Bud, I'll try to find him and say hello. This will be my first festival so I am not sure what to expect, but I can't wait.

----------


## Roydw3

Heading to Andrews in just a few minutes...I am excited as this will be my first Bluegrass festival since I was a little boy...and I haven't been little in a long time...and my first festival as a "player"...it is thrilling...and I will enjoy it...tomorrow is an all day event so that too will be exciting...I wish you guys could be here in West Texas

----------


## Roydw3

Ok, it was pretty good...there weren't many there...I understand that the bulk of people will come on Saturday. I enjoyed it and it was low key. I didn't really talk to anyone...everyone seemed to be in their own little groups and reuniting with old friends and I didn't want to interupt. 

I was surprised that so many of the mando players were playing Michael Kellys...after so many negative comments on this site...even though there are others who praise it for the beginner, I was surprised that these regional band players weren't holding Gibson, or other big name brand...

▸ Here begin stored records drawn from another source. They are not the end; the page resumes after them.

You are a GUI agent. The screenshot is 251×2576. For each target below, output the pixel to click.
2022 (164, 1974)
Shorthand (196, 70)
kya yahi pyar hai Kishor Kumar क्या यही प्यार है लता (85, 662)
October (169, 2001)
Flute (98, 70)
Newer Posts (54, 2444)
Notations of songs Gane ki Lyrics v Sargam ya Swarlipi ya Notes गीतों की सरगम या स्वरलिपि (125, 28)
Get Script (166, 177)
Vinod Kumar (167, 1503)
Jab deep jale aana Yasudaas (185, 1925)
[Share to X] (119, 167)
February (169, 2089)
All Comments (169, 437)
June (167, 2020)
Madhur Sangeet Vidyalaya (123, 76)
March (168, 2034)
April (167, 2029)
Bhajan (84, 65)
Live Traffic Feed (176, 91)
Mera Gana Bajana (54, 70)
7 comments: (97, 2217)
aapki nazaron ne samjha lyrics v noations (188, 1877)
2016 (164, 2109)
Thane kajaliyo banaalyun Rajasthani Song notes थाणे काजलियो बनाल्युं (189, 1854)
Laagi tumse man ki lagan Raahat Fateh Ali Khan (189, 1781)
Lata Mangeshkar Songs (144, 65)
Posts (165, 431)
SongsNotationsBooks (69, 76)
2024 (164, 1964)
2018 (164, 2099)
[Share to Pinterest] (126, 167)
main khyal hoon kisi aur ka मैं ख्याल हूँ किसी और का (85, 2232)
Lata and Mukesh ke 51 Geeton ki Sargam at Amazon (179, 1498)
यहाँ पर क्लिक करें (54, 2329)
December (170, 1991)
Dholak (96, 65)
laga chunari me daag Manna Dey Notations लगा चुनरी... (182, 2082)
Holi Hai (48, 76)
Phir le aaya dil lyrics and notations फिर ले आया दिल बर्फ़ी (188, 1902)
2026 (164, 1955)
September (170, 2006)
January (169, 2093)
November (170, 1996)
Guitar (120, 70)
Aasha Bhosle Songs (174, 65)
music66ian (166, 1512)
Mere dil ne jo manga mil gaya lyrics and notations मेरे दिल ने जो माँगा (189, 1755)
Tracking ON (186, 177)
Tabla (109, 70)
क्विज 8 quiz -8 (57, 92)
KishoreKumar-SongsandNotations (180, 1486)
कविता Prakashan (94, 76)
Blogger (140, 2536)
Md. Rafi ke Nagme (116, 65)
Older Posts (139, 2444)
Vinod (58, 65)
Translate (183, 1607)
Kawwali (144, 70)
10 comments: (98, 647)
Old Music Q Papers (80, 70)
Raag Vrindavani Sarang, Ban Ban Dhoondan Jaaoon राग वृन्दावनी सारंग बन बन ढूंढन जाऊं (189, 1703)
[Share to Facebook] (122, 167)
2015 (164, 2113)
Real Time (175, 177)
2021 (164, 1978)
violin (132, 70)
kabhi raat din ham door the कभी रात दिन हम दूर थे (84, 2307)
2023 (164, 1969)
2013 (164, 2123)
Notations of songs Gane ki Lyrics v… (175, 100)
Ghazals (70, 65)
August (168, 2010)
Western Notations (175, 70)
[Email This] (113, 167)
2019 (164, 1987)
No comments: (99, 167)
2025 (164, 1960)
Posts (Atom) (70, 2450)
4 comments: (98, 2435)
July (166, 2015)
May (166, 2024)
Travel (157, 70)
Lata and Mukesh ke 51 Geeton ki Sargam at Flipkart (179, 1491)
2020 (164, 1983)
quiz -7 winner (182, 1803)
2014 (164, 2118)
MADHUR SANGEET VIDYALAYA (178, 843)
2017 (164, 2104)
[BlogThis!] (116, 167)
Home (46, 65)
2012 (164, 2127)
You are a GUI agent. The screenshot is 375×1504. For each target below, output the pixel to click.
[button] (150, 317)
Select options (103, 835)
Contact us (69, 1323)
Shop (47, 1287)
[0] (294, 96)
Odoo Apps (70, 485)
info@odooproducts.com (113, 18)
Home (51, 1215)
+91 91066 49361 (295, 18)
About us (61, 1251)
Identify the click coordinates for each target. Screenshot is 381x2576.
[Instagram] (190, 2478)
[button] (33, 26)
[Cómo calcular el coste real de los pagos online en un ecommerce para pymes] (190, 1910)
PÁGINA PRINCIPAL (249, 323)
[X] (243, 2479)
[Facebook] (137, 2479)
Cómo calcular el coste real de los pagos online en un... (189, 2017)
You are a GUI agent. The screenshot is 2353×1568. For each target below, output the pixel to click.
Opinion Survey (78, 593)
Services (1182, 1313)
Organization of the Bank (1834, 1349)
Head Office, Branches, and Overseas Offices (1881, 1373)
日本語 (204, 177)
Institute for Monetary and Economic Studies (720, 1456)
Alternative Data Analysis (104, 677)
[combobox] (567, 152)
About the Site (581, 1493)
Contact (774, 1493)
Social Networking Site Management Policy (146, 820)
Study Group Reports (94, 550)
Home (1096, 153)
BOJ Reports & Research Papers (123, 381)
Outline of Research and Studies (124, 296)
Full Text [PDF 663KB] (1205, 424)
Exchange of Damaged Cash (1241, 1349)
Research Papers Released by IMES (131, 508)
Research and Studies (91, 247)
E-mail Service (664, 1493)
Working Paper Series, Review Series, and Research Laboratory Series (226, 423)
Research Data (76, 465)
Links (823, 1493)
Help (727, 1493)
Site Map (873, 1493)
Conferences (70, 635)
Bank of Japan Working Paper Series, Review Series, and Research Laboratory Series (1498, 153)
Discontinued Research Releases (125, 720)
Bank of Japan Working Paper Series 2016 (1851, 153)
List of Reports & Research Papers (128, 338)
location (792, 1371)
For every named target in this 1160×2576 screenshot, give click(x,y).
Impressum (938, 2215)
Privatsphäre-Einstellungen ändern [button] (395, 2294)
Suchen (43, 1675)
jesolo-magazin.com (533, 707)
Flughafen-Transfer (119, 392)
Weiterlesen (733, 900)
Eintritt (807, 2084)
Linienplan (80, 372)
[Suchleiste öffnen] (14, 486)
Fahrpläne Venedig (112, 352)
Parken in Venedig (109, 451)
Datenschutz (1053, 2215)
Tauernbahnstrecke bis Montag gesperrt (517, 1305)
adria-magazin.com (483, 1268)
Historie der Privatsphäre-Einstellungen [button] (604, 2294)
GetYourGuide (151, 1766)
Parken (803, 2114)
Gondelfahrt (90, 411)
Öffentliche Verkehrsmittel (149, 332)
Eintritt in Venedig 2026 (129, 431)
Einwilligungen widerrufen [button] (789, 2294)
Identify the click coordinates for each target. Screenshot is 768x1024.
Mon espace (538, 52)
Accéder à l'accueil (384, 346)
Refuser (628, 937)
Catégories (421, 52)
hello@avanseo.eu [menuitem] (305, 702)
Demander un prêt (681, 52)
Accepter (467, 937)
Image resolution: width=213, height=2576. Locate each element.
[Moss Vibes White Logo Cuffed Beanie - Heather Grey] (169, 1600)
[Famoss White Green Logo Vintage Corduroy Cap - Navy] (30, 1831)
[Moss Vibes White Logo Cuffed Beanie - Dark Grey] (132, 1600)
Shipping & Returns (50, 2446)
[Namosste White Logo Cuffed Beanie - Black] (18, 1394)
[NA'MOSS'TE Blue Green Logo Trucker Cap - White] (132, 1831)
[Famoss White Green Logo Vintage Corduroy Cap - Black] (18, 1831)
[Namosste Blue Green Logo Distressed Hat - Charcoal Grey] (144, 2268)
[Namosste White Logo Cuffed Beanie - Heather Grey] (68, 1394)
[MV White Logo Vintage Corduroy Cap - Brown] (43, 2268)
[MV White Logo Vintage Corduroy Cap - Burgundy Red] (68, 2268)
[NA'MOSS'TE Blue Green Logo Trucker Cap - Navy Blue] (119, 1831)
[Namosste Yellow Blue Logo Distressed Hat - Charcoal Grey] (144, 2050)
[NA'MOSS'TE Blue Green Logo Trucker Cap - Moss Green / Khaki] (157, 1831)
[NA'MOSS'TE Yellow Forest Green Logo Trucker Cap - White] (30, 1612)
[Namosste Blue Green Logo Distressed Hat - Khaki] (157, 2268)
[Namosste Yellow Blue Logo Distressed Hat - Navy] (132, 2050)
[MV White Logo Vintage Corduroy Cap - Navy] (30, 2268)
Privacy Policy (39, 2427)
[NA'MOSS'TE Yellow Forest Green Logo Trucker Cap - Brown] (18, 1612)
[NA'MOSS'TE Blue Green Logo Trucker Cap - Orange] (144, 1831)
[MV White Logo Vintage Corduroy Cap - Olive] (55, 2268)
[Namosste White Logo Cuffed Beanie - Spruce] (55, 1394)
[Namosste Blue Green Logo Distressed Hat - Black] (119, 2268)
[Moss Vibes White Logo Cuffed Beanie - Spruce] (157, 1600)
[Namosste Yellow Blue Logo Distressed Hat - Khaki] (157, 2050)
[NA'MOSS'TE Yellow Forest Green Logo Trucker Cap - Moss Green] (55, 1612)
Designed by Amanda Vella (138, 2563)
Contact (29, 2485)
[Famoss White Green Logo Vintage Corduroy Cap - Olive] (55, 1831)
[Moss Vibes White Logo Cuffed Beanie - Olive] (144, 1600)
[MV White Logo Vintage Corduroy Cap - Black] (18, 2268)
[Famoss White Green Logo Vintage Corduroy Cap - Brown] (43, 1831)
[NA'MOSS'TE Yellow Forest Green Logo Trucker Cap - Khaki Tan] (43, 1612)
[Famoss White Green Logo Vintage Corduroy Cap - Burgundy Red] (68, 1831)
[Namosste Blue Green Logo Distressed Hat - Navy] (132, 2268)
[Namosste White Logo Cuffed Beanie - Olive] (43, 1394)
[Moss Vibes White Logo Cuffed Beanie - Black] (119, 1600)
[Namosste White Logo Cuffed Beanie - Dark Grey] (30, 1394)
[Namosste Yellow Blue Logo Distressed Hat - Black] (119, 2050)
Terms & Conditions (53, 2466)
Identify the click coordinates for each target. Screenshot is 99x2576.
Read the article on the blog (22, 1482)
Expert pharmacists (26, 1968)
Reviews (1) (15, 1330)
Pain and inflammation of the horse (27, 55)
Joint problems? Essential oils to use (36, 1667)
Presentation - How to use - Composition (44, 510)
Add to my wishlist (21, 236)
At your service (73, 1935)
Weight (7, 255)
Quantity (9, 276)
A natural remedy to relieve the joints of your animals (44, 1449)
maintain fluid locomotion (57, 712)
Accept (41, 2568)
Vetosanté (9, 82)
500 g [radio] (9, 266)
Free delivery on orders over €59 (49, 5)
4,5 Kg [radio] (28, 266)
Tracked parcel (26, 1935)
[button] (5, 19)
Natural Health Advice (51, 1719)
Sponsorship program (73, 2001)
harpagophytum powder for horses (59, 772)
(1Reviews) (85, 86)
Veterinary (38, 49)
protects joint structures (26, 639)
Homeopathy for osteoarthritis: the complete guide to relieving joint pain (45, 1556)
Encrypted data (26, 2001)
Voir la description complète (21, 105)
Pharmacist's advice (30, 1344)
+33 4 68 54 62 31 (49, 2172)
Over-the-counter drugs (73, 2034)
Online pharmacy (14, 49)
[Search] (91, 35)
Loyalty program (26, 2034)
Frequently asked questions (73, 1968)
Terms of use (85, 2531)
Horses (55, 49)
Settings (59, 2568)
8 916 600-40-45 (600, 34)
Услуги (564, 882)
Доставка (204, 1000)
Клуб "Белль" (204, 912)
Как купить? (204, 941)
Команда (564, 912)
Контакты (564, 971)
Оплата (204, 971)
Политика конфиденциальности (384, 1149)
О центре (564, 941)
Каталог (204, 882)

This is my question, do they play the MK at the festival and leave their number one mando at home...or when you go to a festival, do you take your best when you are on stage...the guitar players were playing martins and gibsons, is it because the mandolin is more fragile...I am a rookie and am just curious

thanks

----------


## Roydw3

Today it was much better...the bands were really good and there were a variety of quality mandos...Weber, some small builders, Ratliff, and others...the best sounding was a Ratliff played by a 10 year old kid in the family band "Triple L" ...they won some contest in Branson a week or so ago...they were good too...I had fun and enjoyed the time at my first festival...I came home early because I have work to do...the only thing I didn't like is that every where I turned people were smoking...my allergies couldn't handle it and I have a bad headache. Does everyone in bluegrass smoke? (yes, that is overstated...but you get the point)...I'll put some pictures up later.

----------


## Coy Wylie

Triple-L is a good family band. If I remember right, the youngest son plays mando. His older brother is quite the banjo picker though. 

What other regional bands were there?

----------


## Roydw3

Yes, the brother that sang lead and played guitar was good. The brother that played banjo was great. In fact, he played with 6 or 7 other bands that asked him to sit in with them. He probably played 7 or 8 hours on Saturday and probably 3 on Friday. He was going to play about 3 today too, but I didn't go today. They were really good.

----------


## Roydw3

The bands were: Sandhills, Triple L (my favorite), West Texas Watchman (religious vocal group didn't play instruments and sang to a tape - I didn't care for it...I wanted to hear bluegrass); Texas Country; Kays Brothers; Daybreak Express; Desert Willow; Pecos Valley; Concho Grass...and a couple of others. The highlight was the Triple L and there was a girl who played with Concho Grass that was an incredible fiddle player. There was a group from Las Cruces that was a little different...I would say they were more folk music...they were pretty good and it was interesting to have something different. Of Course, Bill Myrick, who once played with Bill Monroe, and who has a weekly Sunday night radio show, was the emcee. He rambles when he talks, but it was pretty cool to see him. I have a bunch of pictures, but I don't know how to post them.

----------


## Coy Wylie

Hey Denny, 

The young lady you mentioned who plays a hot fiddle is Christina Ridgeway. She is a tremendous young fiddler. She and I picked for several hours at the Tulia festival a month or so ago. Wonderful gal!

----------


## Roydw3

Yes, that is right...I found my handout with all the band descriptions. She played mocking bird and did a good job although is was slower than many play it, I was impressed. Ricky Boen and Texas Mud when they play mocking bird, Ricky flies. They have been up in Branson for some time now. I they are doing well. I really miss them being in the area. We used to go out to their house at least once a year, eat barbque and listen to them play (my wife used to do some of the bookkeeping for Ricky's father - who is part of the band). Anyway, Christian was really good and people flocked to her. 

As I mentioned before, I liked Triple L quite a bit. It was interesting to me that there were several bands that were young kids and family acts with young kids. They seemed to do a better job than some of the all adult bands (I say that to keep from saying they were old). While I am a beginner on Mandolin, I do play some bass, guitar, and drums. But these kids blow me away. 

Speaking of kids, my son's birthday is today...I gave him a new guitar. He has been after me to teach him. I keep putting it off because he is the quarterback and safety on his football team, and he is the point guard or 2 guard on the basketball team. He is too busy. I don't want him to suffer in his school work. My two girls both have toy/beginner guitars that they bang around on...the older of the two is a piano player, as is my wife. I would love to be able to have a "family band", not to tour or do shows with, but just for fun. The youngest is just four, but she already is playing the drums. She mostly makes noise, but she can keep rythm and she can make her hands and feet do different things...she has the right temperment too...which scares me...she is going to cause me to age quickly. ha ha ha

thanks for the feeback

----------